## SELECTED PASSAGE:
****************************************
Subject:  Re: 701/2 age stipulation Date:  1/28/2004  1:24 PM
Author:  Watty56 Number:  38791 of 86158

Sorry about your Dad,

It wasn't clear if you were talking about being required to close the 401k or just take a minimum yearly distribution.

If there is something in his 401(k) plan that requires that it be closed after he turns 70.5 then you can roll it over to a traditional IRA without paying any taxes until it is withdrawn from the IRA. To do this have the new IRA company do all the paperwork and have it transferred directly to them because doing it yourself is tricky to do without causing taxable income. If his 401k is administered by a large company like Fidelity or Vanguard then it should be possible to just open an IRA with them. This would less stressful on your Mom and you.

I'm not familiar with the rules for 401(k) minimum distributions but if they are like the traditional IRA they are not as bad as they sound since the factor in their joint life expectancy.(assuming that you Mom is the only beneficiary on the account) The table for the traditional IRA minimum distributions are at;

http://www.irs.gov/publications/p590/ar02.html#d0e12155

When you look at it be sure that you look at the very end which is appendix C table 3. As I read it looks like their distribution period is about 27 years, which means that he will be forced to withdraw between 3 and 4 % of the account. You should call the company that the 401k is with and ask them just when it needs to be done and how much.
****************************************
## EXERCISES TO COMPLETE:
[a] Return the lines of the records from the line with "The image size" up to and including the line with "Looking at the image, I should click on (367, 309).", unchanged and without the pictures.
[b] Write the next part of the forum reply about 401(k) and IRA minimum distributions.
The forum post and the records are unrelated material.

## INPUT RECORDS:
****************************************
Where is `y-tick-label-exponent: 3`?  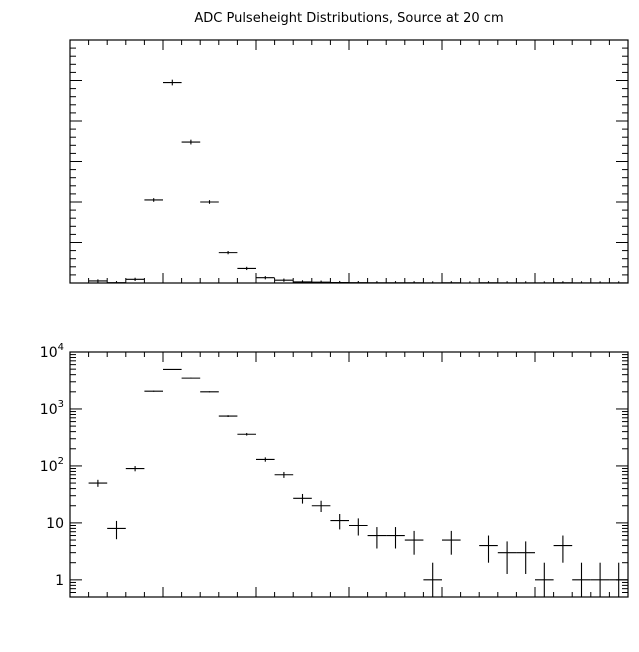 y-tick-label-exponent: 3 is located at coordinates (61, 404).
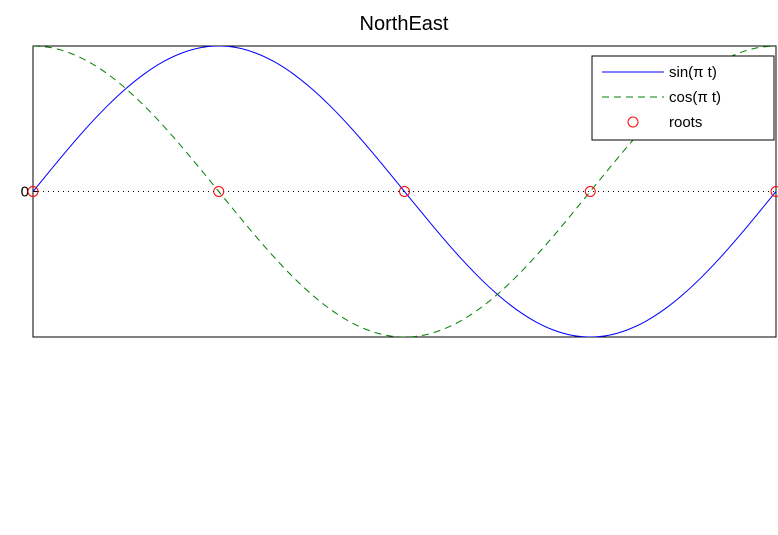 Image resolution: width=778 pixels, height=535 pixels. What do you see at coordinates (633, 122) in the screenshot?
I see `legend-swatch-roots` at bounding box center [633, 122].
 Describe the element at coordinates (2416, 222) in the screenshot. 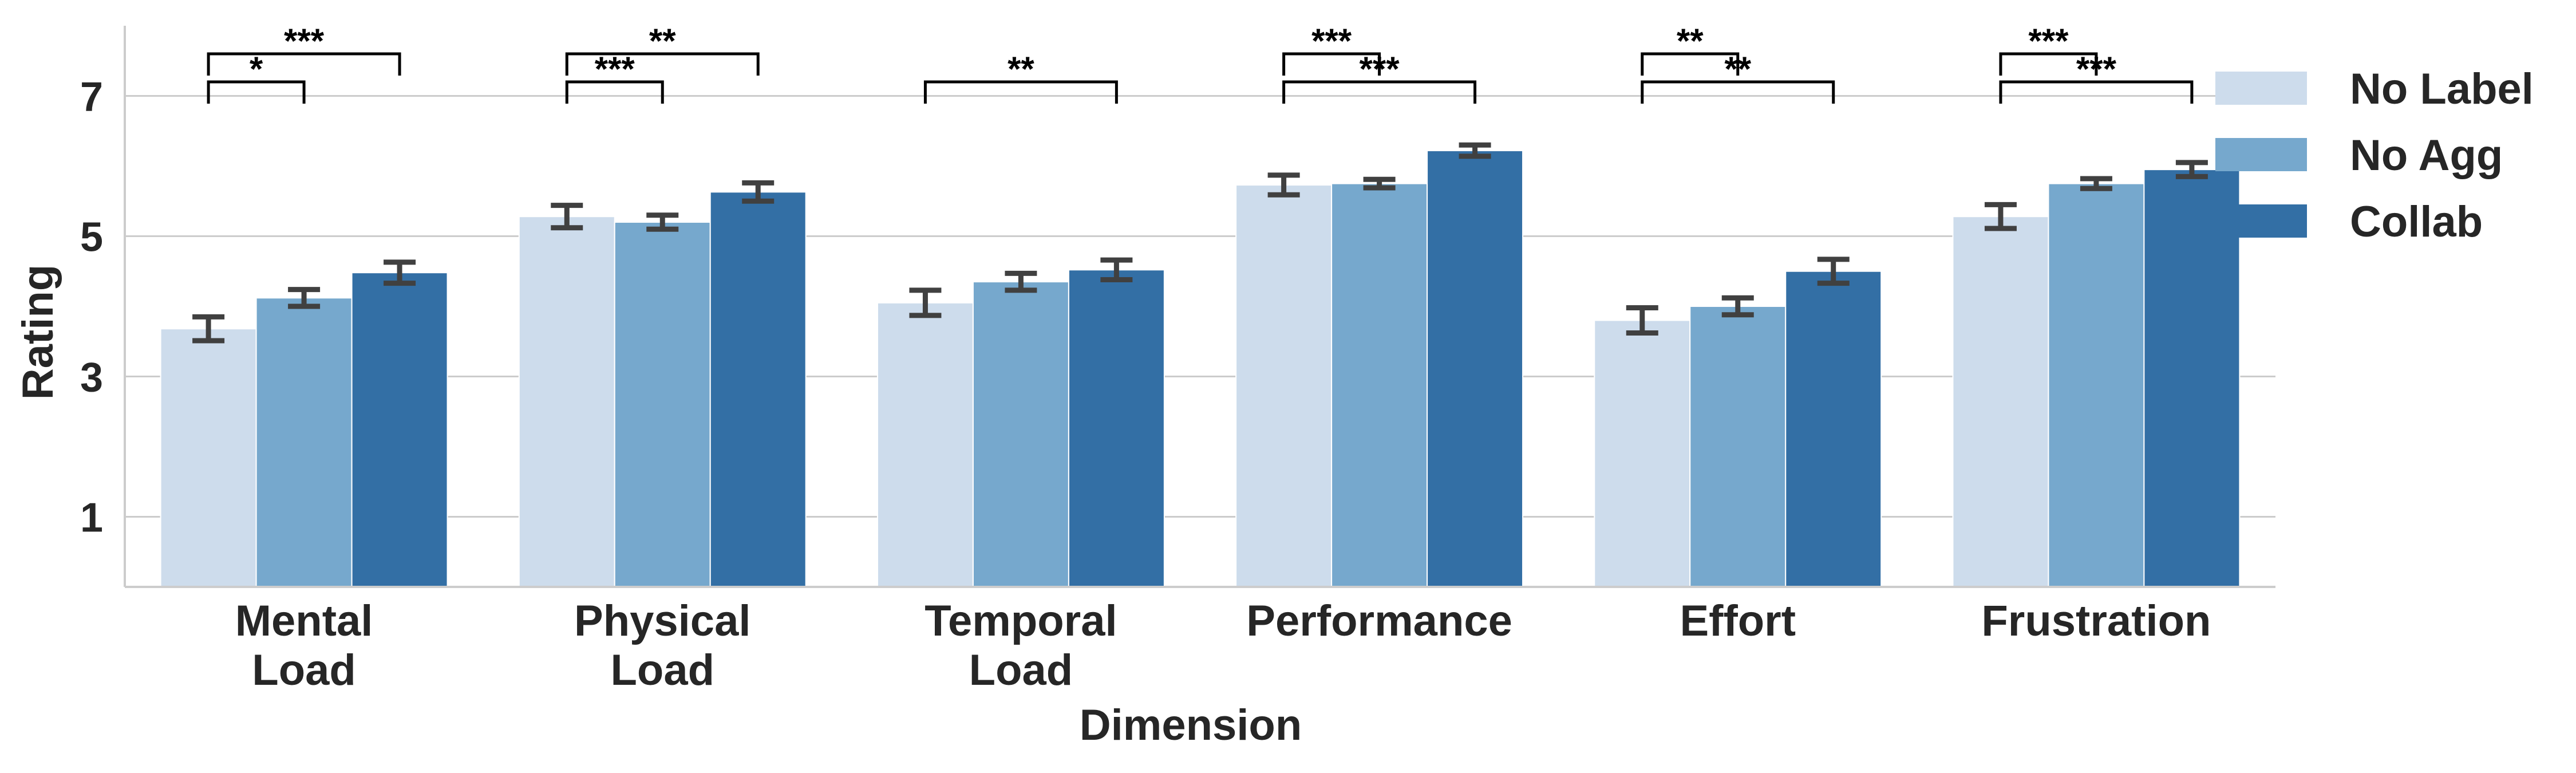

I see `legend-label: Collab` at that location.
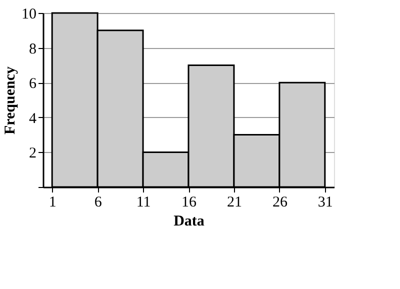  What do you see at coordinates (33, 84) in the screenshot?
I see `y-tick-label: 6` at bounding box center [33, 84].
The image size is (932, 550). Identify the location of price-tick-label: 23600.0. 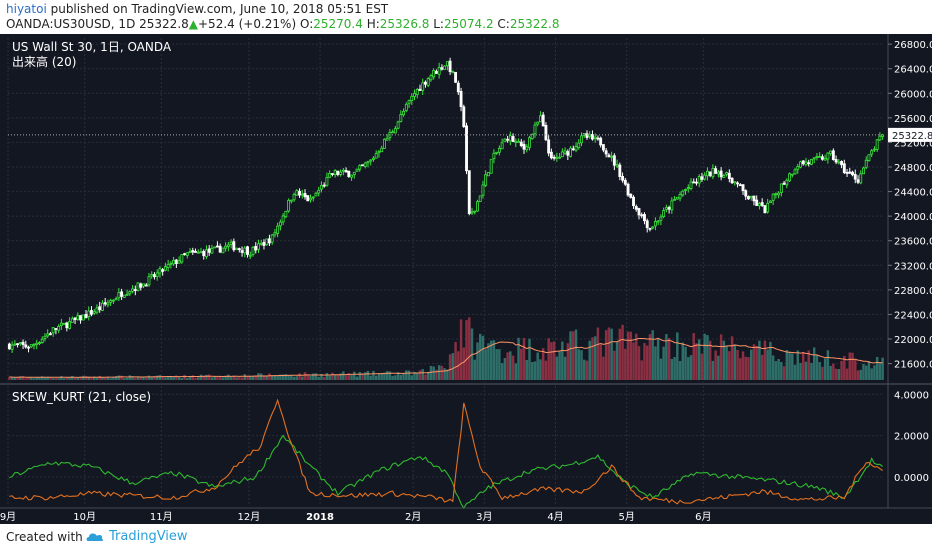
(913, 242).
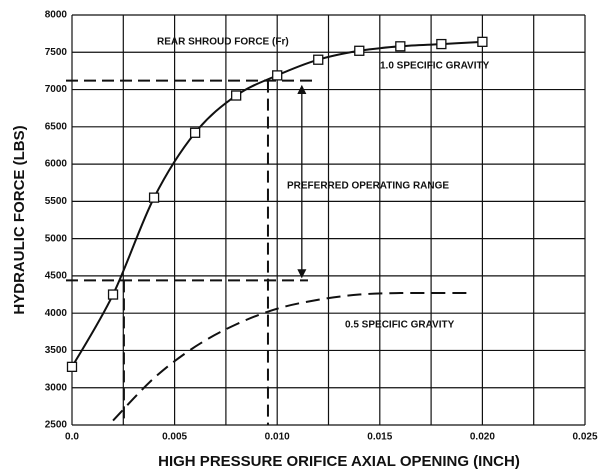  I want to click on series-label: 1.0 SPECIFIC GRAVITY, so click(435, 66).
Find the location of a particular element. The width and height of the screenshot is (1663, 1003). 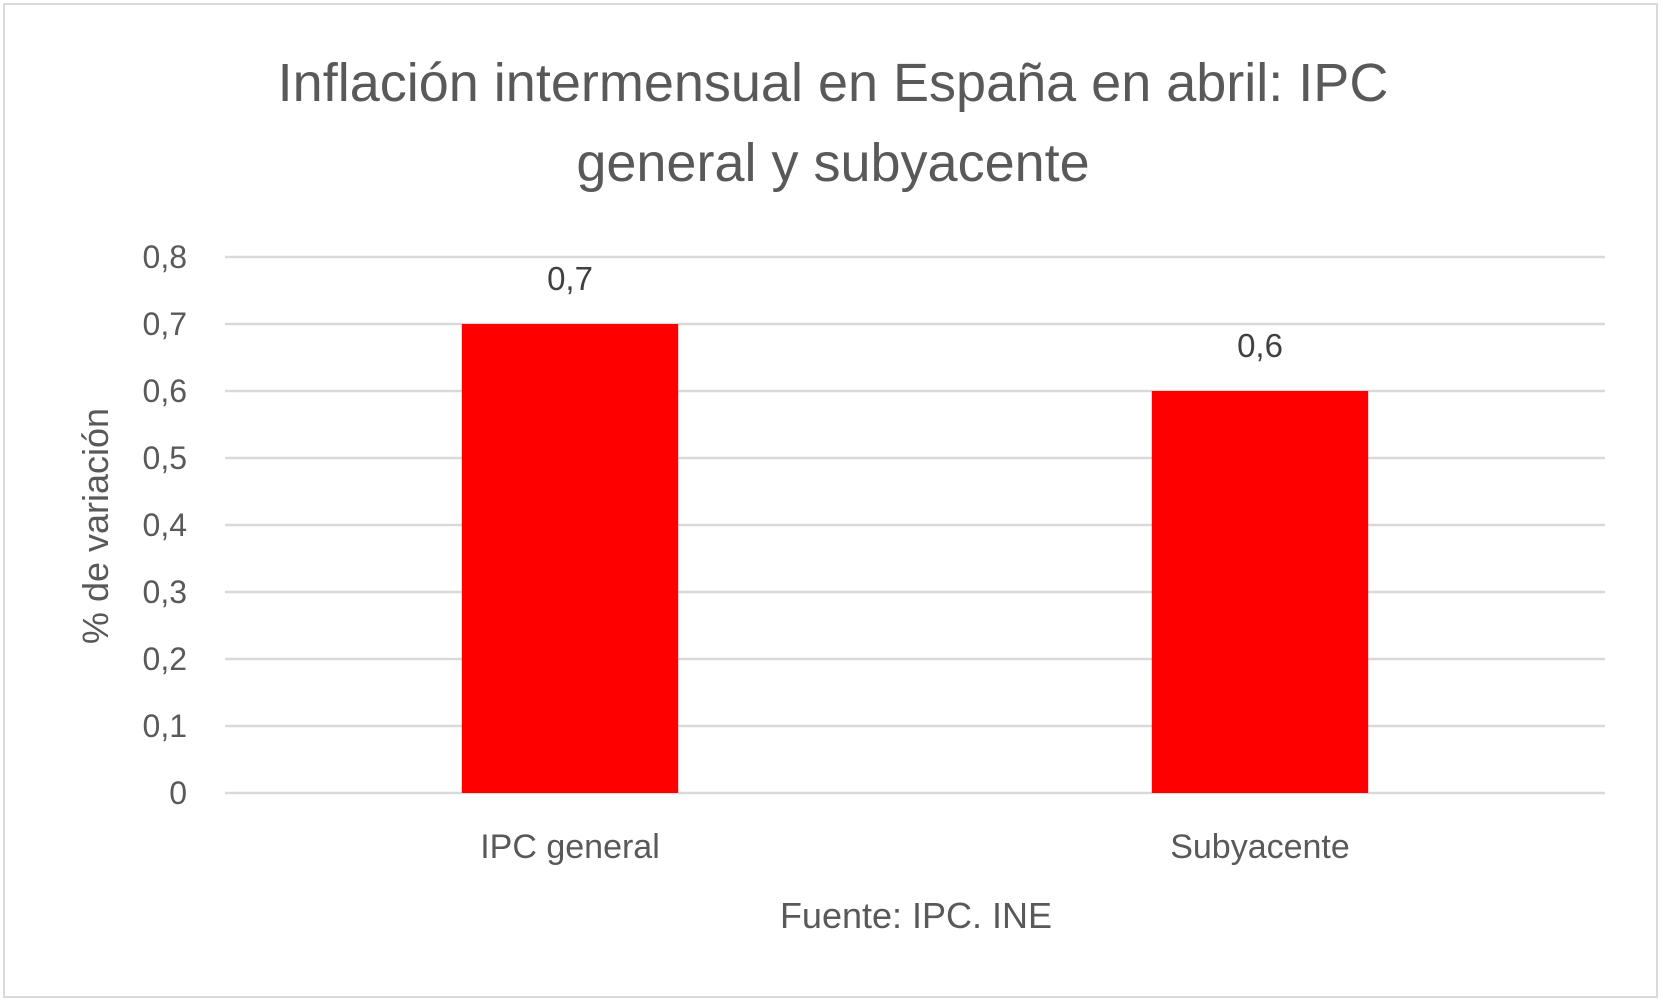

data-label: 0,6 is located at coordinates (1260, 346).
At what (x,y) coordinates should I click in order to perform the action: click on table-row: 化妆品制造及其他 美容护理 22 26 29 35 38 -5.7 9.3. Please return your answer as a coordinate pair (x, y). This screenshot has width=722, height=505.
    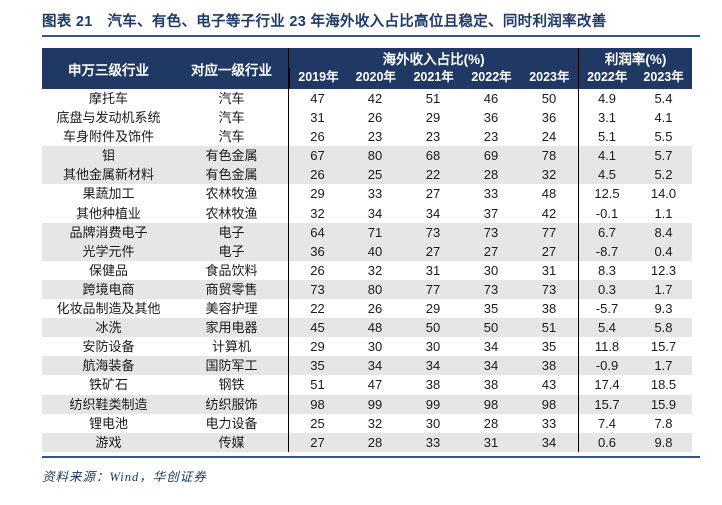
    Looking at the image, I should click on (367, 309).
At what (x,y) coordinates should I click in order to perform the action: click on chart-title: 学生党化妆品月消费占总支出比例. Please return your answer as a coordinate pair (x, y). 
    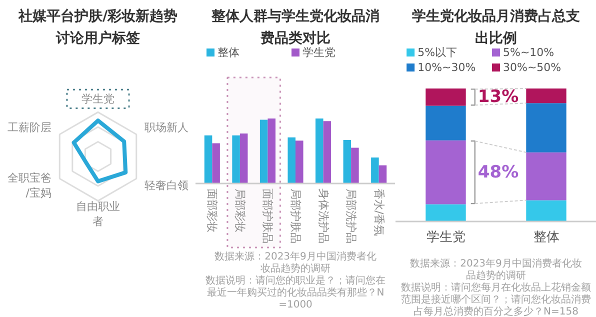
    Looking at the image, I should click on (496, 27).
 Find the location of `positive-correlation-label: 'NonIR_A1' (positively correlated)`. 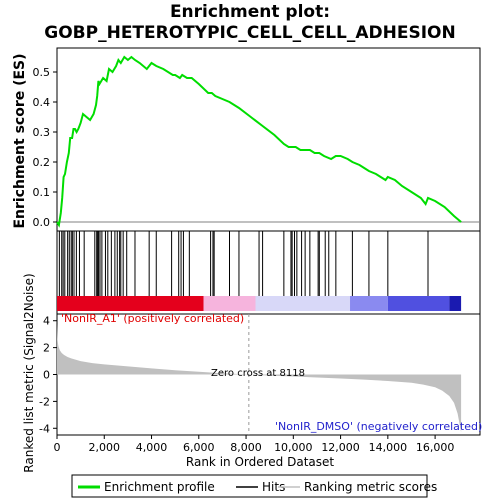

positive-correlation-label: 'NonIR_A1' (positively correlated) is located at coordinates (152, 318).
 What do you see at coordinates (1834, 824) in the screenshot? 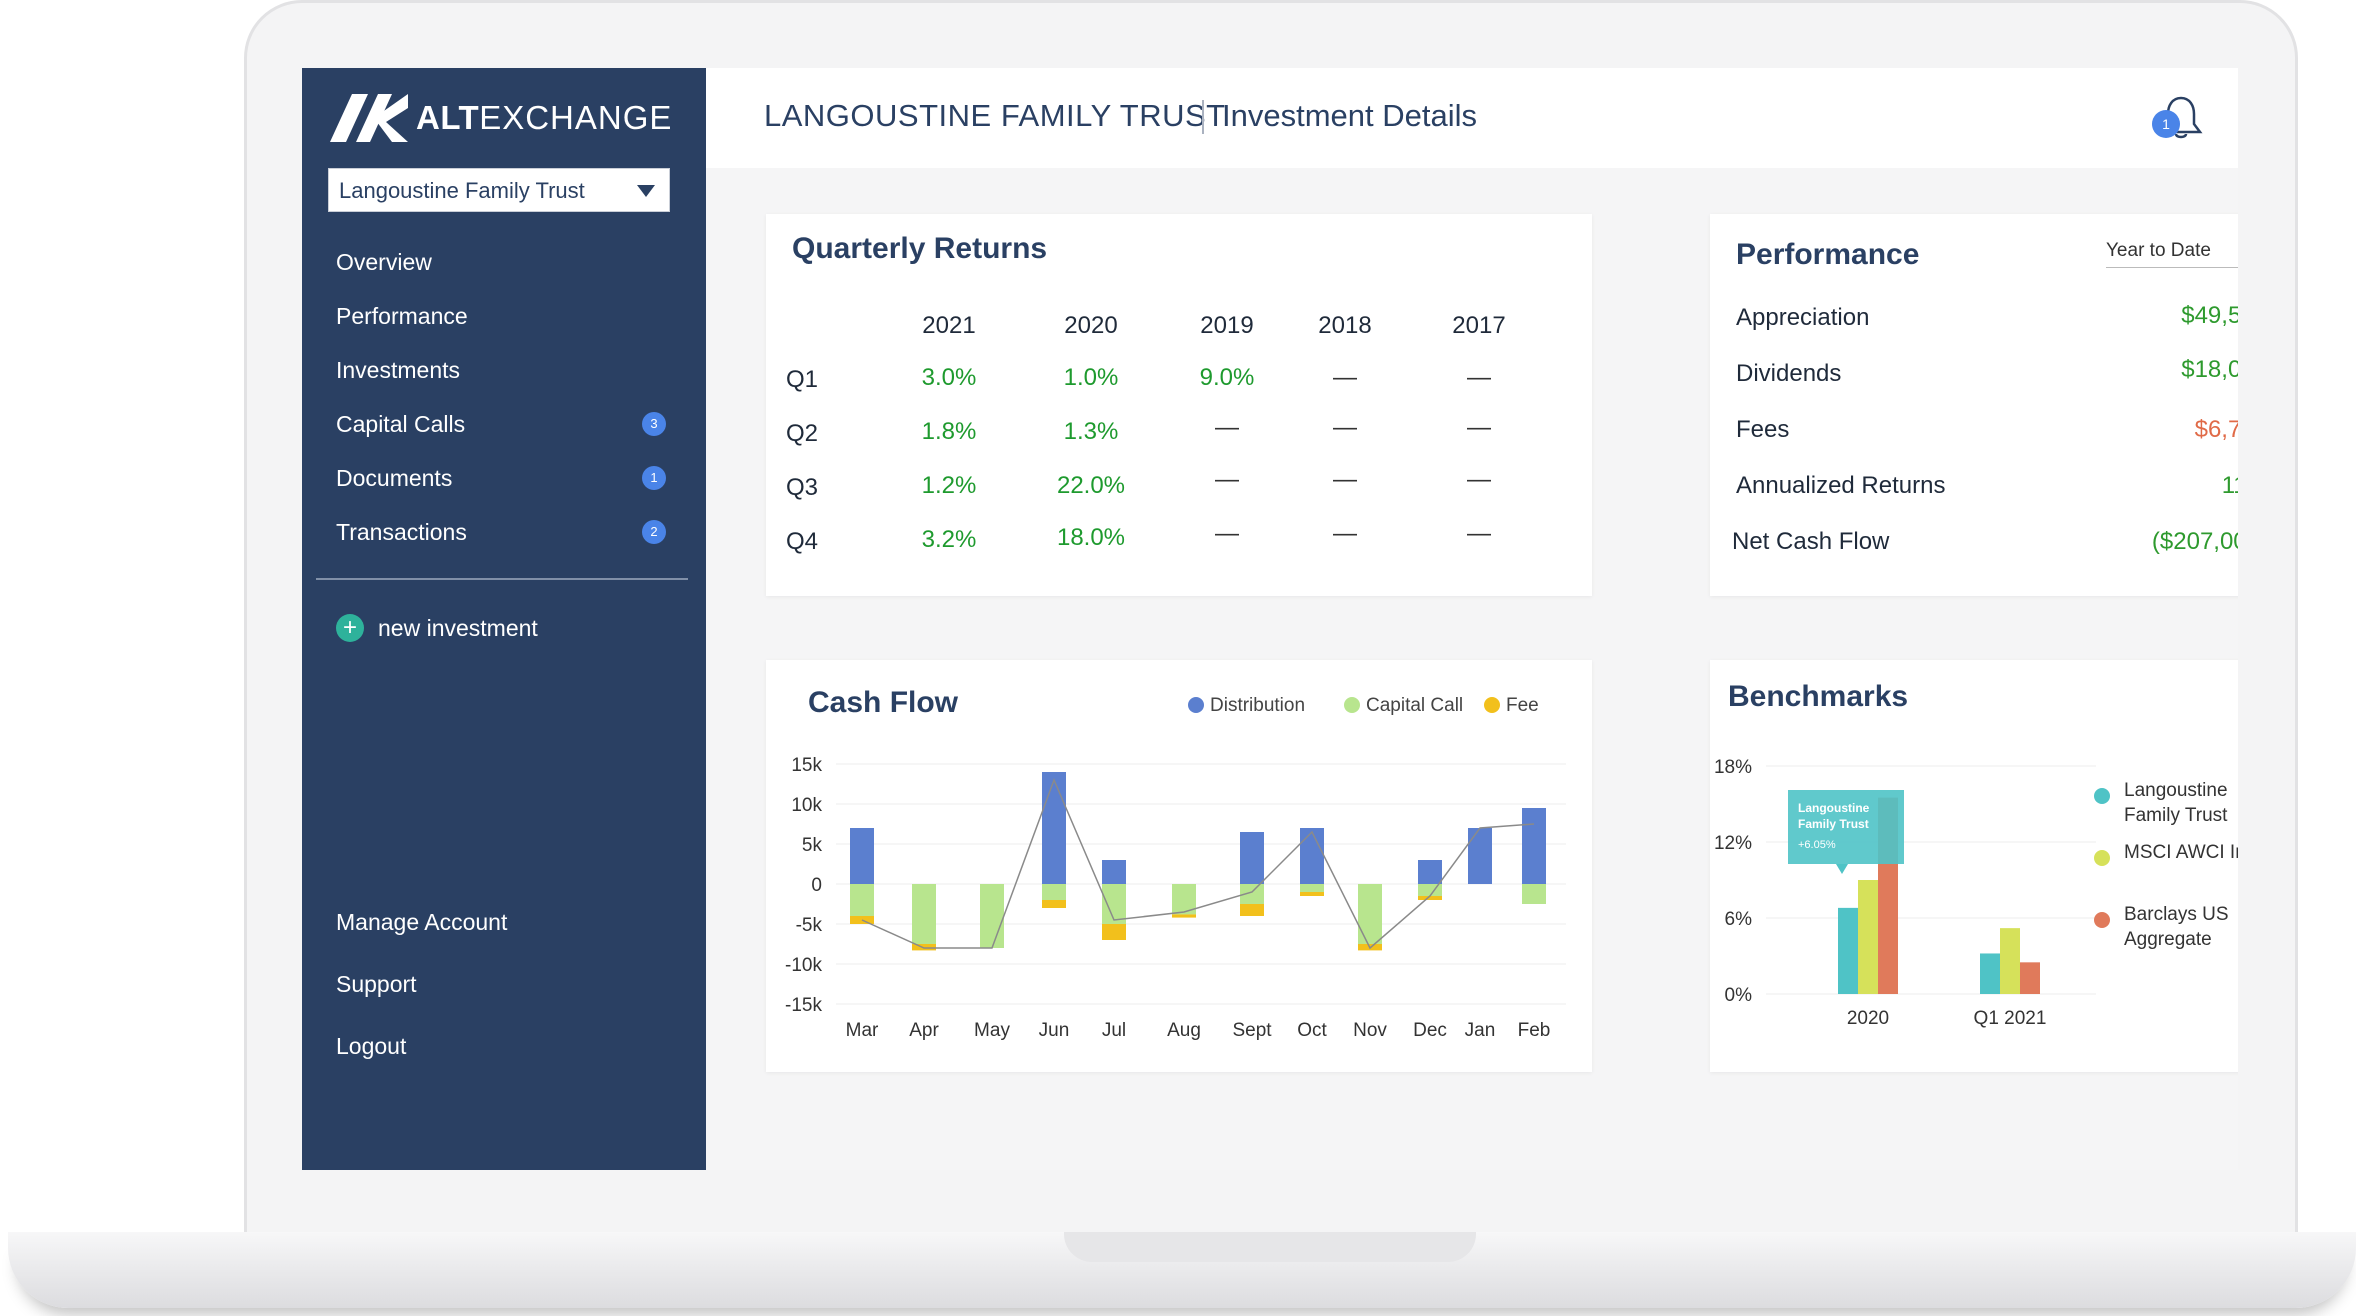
****************************************
## EXPECTED RESPONSES:
[a]
The image size is (932, 550). Identify the location of price-tick-label: 23600.0. 
(913, 242).
  I want to click on series-label: 1.0 SPECIFIC GRAVITY, so click(435, 66).
Find the location of a particular element. The width and height of the screenshot is (1663, 1003). 

data-label: 0,6 is located at coordinates (1260, 346).
At what (x,y) coordinates should I click in order to perform the action: click on table-row: 化妆品制造及其他 美容护理 22 26 29 35 38 -5.7 9.3. Please return your answer as a coordinate pair (x, y). This screenshot has width=722, height=505.
    Looking at the image, I should click on (367, 309).

[b]
Much of you father's health care will likely be eligible for a tax deduction on your parents income tax which will help to minimize the tax bite. They will need to itemize their deductions.

The only thing that is real urgent is to double check that this years required distribution is made because if it is not then the taxes and penalties are ridiculously high.

Be careful and don't panic and have your parents do anything without knowing the tax and estates consequences.